### Do this
Please reproduce every one of the records below word for word.

### Given information
************

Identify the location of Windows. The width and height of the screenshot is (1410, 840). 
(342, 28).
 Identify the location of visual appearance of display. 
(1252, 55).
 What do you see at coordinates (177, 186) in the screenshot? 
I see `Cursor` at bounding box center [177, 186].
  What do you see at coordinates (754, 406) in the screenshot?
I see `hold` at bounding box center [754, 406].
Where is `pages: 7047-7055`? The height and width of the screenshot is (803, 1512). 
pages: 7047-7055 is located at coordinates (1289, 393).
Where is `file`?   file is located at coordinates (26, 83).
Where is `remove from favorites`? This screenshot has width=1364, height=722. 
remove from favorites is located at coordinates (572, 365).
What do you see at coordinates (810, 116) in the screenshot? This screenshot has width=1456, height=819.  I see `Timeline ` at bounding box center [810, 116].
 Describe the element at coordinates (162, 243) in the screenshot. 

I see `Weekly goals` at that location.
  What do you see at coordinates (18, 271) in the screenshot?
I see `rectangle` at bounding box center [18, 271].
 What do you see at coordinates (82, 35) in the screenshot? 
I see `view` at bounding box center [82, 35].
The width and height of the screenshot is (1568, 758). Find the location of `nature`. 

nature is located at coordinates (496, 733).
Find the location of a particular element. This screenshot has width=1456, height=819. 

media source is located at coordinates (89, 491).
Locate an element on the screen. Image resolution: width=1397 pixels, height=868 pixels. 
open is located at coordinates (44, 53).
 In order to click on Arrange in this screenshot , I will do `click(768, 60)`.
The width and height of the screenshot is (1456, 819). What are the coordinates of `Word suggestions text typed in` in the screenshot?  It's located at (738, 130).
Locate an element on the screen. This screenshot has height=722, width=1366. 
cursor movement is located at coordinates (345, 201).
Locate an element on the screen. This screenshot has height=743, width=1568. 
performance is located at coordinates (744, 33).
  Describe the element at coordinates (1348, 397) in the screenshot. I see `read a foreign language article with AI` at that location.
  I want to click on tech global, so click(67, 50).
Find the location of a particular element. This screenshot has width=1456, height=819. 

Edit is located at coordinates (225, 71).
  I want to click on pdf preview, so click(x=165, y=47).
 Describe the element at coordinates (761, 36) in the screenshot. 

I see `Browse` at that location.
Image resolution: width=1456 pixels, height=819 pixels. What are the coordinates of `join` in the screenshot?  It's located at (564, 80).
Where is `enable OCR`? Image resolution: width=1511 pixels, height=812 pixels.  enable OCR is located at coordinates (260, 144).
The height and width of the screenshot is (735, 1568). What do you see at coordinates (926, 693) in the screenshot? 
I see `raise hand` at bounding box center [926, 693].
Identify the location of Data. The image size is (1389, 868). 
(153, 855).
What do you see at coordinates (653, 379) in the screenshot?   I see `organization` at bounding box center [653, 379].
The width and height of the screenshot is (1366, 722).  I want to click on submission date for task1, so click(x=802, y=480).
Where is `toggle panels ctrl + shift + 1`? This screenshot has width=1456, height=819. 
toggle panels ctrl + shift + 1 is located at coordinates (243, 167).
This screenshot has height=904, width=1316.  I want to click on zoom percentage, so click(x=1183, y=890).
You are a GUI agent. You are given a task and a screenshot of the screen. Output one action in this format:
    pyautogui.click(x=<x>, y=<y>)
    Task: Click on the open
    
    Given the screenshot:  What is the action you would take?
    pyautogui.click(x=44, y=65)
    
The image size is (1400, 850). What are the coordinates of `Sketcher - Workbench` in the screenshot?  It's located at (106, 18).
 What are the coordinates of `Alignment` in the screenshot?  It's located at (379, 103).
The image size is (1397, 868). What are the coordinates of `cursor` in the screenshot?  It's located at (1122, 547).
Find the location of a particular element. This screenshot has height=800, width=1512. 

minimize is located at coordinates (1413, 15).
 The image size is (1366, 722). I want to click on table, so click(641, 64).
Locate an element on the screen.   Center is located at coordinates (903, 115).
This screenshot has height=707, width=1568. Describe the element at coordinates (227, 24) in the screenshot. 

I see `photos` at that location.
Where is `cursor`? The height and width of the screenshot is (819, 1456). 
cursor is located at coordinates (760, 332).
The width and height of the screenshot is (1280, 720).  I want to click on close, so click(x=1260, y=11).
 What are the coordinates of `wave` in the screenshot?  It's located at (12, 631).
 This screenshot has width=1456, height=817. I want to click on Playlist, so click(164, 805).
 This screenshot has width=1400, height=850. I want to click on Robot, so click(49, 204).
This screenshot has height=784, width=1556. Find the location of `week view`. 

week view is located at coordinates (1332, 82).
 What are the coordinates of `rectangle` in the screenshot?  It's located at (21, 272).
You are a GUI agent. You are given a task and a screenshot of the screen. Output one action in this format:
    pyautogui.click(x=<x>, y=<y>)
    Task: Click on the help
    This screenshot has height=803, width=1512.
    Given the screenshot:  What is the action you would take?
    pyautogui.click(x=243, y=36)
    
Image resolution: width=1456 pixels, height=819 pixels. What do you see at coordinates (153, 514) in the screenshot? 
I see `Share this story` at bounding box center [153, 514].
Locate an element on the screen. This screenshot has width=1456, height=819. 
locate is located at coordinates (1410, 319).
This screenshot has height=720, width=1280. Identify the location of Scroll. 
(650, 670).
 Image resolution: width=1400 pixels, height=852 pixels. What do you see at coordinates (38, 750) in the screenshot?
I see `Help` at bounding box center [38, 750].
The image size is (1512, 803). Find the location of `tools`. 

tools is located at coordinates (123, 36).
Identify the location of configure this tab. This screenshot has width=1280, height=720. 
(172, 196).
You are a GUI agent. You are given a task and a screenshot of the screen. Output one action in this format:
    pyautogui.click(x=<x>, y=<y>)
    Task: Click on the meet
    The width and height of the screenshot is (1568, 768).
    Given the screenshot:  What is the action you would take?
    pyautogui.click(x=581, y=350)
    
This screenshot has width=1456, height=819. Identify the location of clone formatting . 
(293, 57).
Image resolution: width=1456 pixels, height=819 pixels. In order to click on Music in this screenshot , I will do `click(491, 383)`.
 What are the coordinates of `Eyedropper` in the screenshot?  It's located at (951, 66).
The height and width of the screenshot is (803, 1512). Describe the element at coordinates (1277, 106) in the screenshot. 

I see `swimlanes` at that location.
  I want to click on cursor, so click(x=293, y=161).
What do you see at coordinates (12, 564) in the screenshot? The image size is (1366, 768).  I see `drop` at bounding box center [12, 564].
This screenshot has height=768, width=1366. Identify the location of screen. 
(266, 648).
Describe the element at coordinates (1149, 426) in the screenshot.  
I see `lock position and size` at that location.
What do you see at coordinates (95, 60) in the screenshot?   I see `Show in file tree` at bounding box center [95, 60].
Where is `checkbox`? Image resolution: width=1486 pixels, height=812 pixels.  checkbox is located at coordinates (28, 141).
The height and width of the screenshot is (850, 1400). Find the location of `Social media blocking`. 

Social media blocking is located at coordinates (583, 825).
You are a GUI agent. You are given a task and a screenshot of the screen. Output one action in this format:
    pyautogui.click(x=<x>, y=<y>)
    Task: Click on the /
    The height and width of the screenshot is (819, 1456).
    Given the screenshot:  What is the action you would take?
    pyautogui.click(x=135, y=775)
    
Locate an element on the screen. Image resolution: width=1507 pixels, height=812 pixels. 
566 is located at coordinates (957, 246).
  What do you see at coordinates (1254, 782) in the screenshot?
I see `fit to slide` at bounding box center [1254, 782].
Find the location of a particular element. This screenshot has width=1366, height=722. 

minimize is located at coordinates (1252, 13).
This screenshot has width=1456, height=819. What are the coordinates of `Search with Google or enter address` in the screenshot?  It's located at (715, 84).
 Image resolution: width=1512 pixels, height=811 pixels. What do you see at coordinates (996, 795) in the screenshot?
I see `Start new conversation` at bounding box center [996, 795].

************

### Completed exercise
Identify the location of Windows. The width and height of the screenshot is (1410, 840). 
(342, 28).
 Identify the location of visual appearance of display. 
(1252, 55).
 What do you see at coordinates (177, 186) in the screenshot? 
I see `Cursor` at bounding box center [177, 186].
  What do you see at coordinates (754, 406) in the screenshot?
I see `hold` at bounding box center [754, 406].
Where is `pages: 7047-7055`? The height and width of the screenshot is (803, 1512). 
pages: 7047-7055 is located at coordinates (1289, 393).
Where is `file`?   file is located at coordinates (26, 83).
Where is `remove from favorites`? This screenshot has width=1364, height=722. 
remove from favorites is located at coordinates (572, 365).
What do you see at coordinates (810, 116) in the screenshot? This screenshot has width=1456, height=819.  I see `Timeline ` at bounding box center [810, 116].
 Describe the element at coordinates (162, 243) in the screenshot. 

I see `Weekly goals` at that location.
  What do you see at coordinates (18, 271) in the screenshot?
I see `rectangle` at bounding box center [18, 271].
 What do you see at coordinates (82, 35) in the screenshot? 
I see `view` at bounding box center [82, 35].
The width and height of the screenshot is (1568, 758). Find the location of `nature`. 

nature is located at coordinates (496, 733).
Find the location of a particular element. This screenshot has width=1456, height=819. 

media source is located at coordinates (89, 491).
Locate an element on the screen. Image resolution: width=1397 pixels, height=868 pixels. 
open is located at coordinates (44, 53).
 In order to click on Arrange in this screenshot , I will do `click(768, 60)`.
The width and height of the screenshot is (1456, 819). What are the coordinates of `Word suggestions text typed in` in the screenshot?  It's located at (738, 130).
Locate an element on the screen. This screenshot has height=722, width=1366. 
cursor movement is located at coordinates (345, 201).
Locate an element on the screen. This screenshot has height=743, width=1568. 
performance is located at coordinates (744, 33).
  Describe the element at coordinates (1348, 397) in the screenshot. I see `read a foreign language article with AI` at that location.
  I want to click on tech global, so click(67, 50).
Find the location of a particular element. This screenshot has width=1456, height=819. 

Edit is located at coordinates (225, 71).
  I want to click on pdf preview, so click(x=165, y=47).
 Describe the element at coordinates (761, 36) in the screenshot. 

I see `Browse` at that location.
Image resolution: width=1456 pixels, height=819 pixels. What are the coordinates of `join` in the screenshot?  It's located at (564, 80).
Where is `enable OCR`? Image resolution: width=1511 pixels, height=812 pixels.  enable OCR is located at coordinates (260, 144).
The height and width of the screenshot is (735, 1568). What do you see at coordinates (926, 693) in the screenshot? 
I see `raise hand` at bounding box center [926, 693].
Identify the location of Data. The image size is (1389, 868). 
(153, 855).
What do you see at coordinates (653, 379) in the screenshot?   I see `organization` at bounding box center [653, 379].
The width and height of the screenshot is (1366, 722).  I want to click on submission date for task1, so click(x=802, y=480).
Where is `toggle panels ctrl + shift + 1`? This screenshot has width=1456, height=819. 
toggle panels ctrl + shift + 1 is located at coordinates (243, 167).
This screenshot has height=904, width=1316.  I want to click on zoom percentage, so click(x=1183, y=890).
You are a GUI agent. You are given a task and a screenshot of the screen. Output one action in this format:
    pyautogui.click(x=<x>, y=<y>)
    Task: Click on the open
    
    Given the screenshot:  What is the action you would take?
    pyautogui.click(x=44, y=65)
    
The image size is (1400, 850). What are the coordinates of `Sketcher - Workbench` in the screenshot?  It's located at (106, 18).
 What are the coordinates of `Alignment` in the screenshot?  It's located at (379, 103).
The image size is (1397, 868). What are the coordinates of `cursor` in the screenshot?  It's located at (1122, 547).
Find the location of a particular element. This screenshot has height=800, width=1512. 

minimize is located at coordinates (1413, 15).
 The image size is (1366, 722). I want to click on table, so click(641, 64).
Locate an element on the screen.   Center is located at coordinates (903, 115).
This screenshot has height=707, width=1568. Describe the element at coordinates (227, 24) in the screenshot. 

I see `photos` at that location.
Where is `cursor`? The height and width of the screenshot is (819, 1456). 
cursor is located at coordinates (760, 332).
The width and height of the screenshot is (1280, 720).  I want to click on close, so click(x=1260, y=11).
 What are the coordinates of `wave` in the screenshot?  It's located at (12, 631).
 This screenshot has width=1456, height=817. I want to click on Playlist, so click(164, 805).
 This screenshot has width=1400, height=850. I want to click on Robot, so click(49, 204).
This screenshot has height=784, width=1556. Find the location of `week view`. 

week view is located at coordinates (1332, 82).
 What are the coordinates of `rectangle` in the screenshot?  It's located at (21, 272).
You are a GUI agent. You are given a task and a screenshot of the screen. Output one action in this format:
    pyautogui.click(x=<x>, y=<y>)
    Task: Click on the help
    This screenshot has height=803, width=1512.
    Given the screenshot:  What is the action you would take?
    pyautogui.click(x=243, y=36)
    
Image resolution: width=1456 pixels, height=819 pixels. What do you see at coordinates (153, 514) in the screenshot? 
I see `Share this story` at bounding box center [153, 514].
Locate an element on the screen. This screenshot has width=1456, height=819. 
locate is located at coordinates (1410, 319).
This screenshot has height=720, width=1280. Identify the location of Scroll. 
(650, 670).
 Image resolution: width=1400 pixels, height=852 pixels. What do you see at coordinates (38, 750) in the screenshot?
I see `Help` at bounding box center [38, 750].
The image size is (1512, 803). Find the location of `tools`. 

tools is located at coordinates (123, 36).
Identify the location of configure this tab. This screenshot has width=1280, height=720. 
(172, 196).
You are a GUI agent. You are given a task and a screenshot of the screen. Output one action in this format:
    pyautogui.click(x=<x>, y=<y>)
    Task: Click on the meet
    The width and height of the screenshot is (1568, 768).
    Given the screenshot:  What is the action you would take?
    pyautogui.click(x=581, y=350)
    
This screenshot has width=1456, height=819. Identify the location of clone formatting . 
(293, 57).
Image resolution: width=1456 pixels, height=819 pixels. In order to click on Music in this screenshot , I will do `click(491, 383)`.
 What are the coordinates of `Eyedropper` in the screenshot?  It's located at (951, 66).
The height and width of the screenshot is (803, 1512). Describe the element at coordinates (1277, 106) in the screenshot. 

I see `swimlanes` at that location.
  I want to click on cursor, so click(x=293, y=161).
What do you see at coordinates (12, 564) in the screenshot? The image size is (1366, 768).  I see `drop` at bounding box center [12, 564].
This screenshot has height=768, width=1366. Identify the location of screen. 
(266, 648).
Describe the element at coordinates (1149, 426) in the screenshot.  
I see `lock position and size` at that location.
What do you see at coordinates (95, 60) in the screenshot?   I see `Show in file tree` at bounding box center [95, 60].
Where is `checkbox`? Image resolution: width=1486 pixels, height=812 pixels.  checkbox is located at coordinates (28, 141).
The height and width of the screenshot is (850, 1400). Find the location of `Social media blocking`. 

Social media blocking is located at coordinates (583, 825).
You are a GUI agent. You are given a task and a screenshot of the screen. Output one action in this format:
    pyautogui.click(x=<x>, y=<y>)
    Task: Click on the /
    The height and width of the screenshot is (819, 1456).
    Given the screenshot:  What is the action you would take?
    pyautogui.click(x=135, y=775)
    
Locate an element on the screen. Image resolution: width=1507 pixels, height=812 pixels. 
566 is located at coordinates (957, 246).
  What do you see at coordinates (1254, 782) in the screenshot?
I see `fit to slide` at bounding box center [1254, 782].
Find the location of a particular element. This screenshot has width=1366, height=722. 

minimize is located at coordinates (1252, 13).
This screenshot has width=1456, height=819. What are the coordinates of `Search with Google or enter address` in the screenshot?  It's located at (715, 84).
 Image resolution: width=1512 pixels, height=811 pixels. What do you see at coordinates (996, 795) in the screenshot?
I see `Start new conversation` at bounding box center [996, 795].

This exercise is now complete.